Madam Walker’s First Ad April 20, 1906 (Madam Walker Family Archives aleliabundles.com)

 “After receiving such remarkable results,”she wrote in a 1911 promotional booklet after moving to Indianapolis, “I established a place for the care of scalps and growing hair…After one year’s use on myself and others, I became so thoroughly convinced of its merits that I decided to travel and place it within the reach of the thousands whom I knew were in need of it, although I was discouraged in doing so by the many who were using my goods and treatments in Denver, Colo., where I first established my methods.”

Between 1906 and 1919, Madam Walker traveled throughout the United States, the Caribbean and Central America training sales agents and promoting her products. In 1916–two years before cosmetics mogul Mary Kay Ash was born–Walker began organizing the women into state and local chapters of the Madam Walker Beauty Culturists League in anticipation of her 1917 convention.

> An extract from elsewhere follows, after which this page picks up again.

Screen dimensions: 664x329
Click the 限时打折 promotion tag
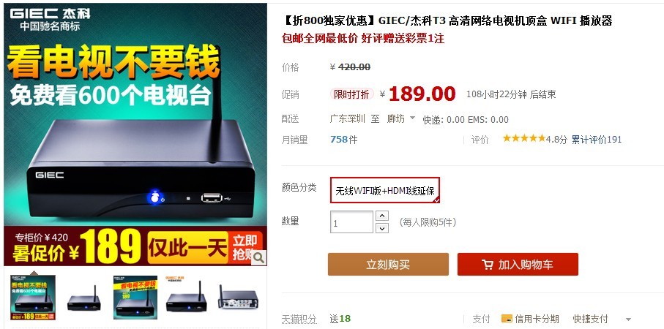click(351, 94)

Like Ash, Walker gave prizes and money to the women who had sold the most products and brought in the most new agents. But she also rewarded the women whose chapters had contributed the most to charity in their communities. Walker was determined that her agents use their influence and financial resources to affect political and social change.

A member of the organizing committee for the NAACP’s July 28, 1917 Silent Protest Parade against lynching, Walker led her convention delegates in sending a telegram to President Woodrow Wilson decrying the East St. Louis riots where at least 39 African Americans had been murdered.

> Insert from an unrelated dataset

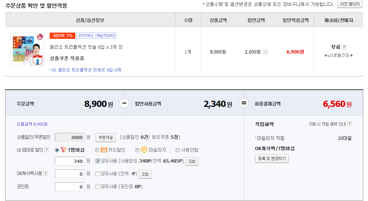
Task: Click the minus circle icon after 주문금액
Action: tap(124, 104)
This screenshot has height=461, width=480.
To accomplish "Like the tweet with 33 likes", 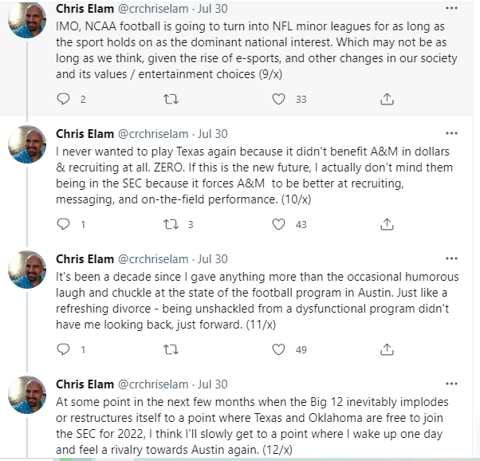I will pyautogui.click(x=278, y=100).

July 28, 1917 Silent Protest Parade (NAACP Image)

The telegram read: “We, the representatives of the National Convention of the Mme. C. J. Walker Agents, in convention assembled, and in a larger sense representing twelve million Negroes, have keenly felt the injustice done our race and country through the recent lynching at Memphis, Tennessee and the horrible race riot at East St. Louis. Knowing that no people in all the world are more loyal and patriotic than the Colored people of America, we respectfully submit to you this our protest against the continuation of such wrongs and injustices in this ‘land of the free and home of the brave’ and we further respectfully urge that you as President of these United States use your great influence that congress enact the necessary laws to prevent a recurrence of such disgraceful affairs.”

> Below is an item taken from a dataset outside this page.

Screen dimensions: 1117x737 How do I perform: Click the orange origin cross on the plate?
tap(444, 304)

 After the Silent Protest Parade, Madam Walker joined a group of Harlem leaders–including Realtor John Nail, NAACP officer James Weldon Johnson, New York Age publisher Fred Moore and Rev. Frederick Cullen–on a trip to Washington to deliver a petition to the White House expressing the same sentiment the Walker agents’s telegram conveyed.

Madam Walker and other Harlem leaders delivered a copy of this petition to the White House/Madam Walker Family Archives (aleliabundles.com)

The next year Walker hosted her second annual convention at Chicago’s Olivet Baptist Church. She died at her home Villa Lewaro in Irvington-on-Hudson, New York on May 25, 1919.

Copyright: A’Lelia Bundles August 27, 2011

For more information about Walker’s political and business activities, we invite you to read On Her Own Ground: The Life and Times of Madam by Walker’s great-great-granddaughter and biographer, A’Lelia Bundles.

To order a copy, click here. Contact A’Lelia at www.aleliabundles.com.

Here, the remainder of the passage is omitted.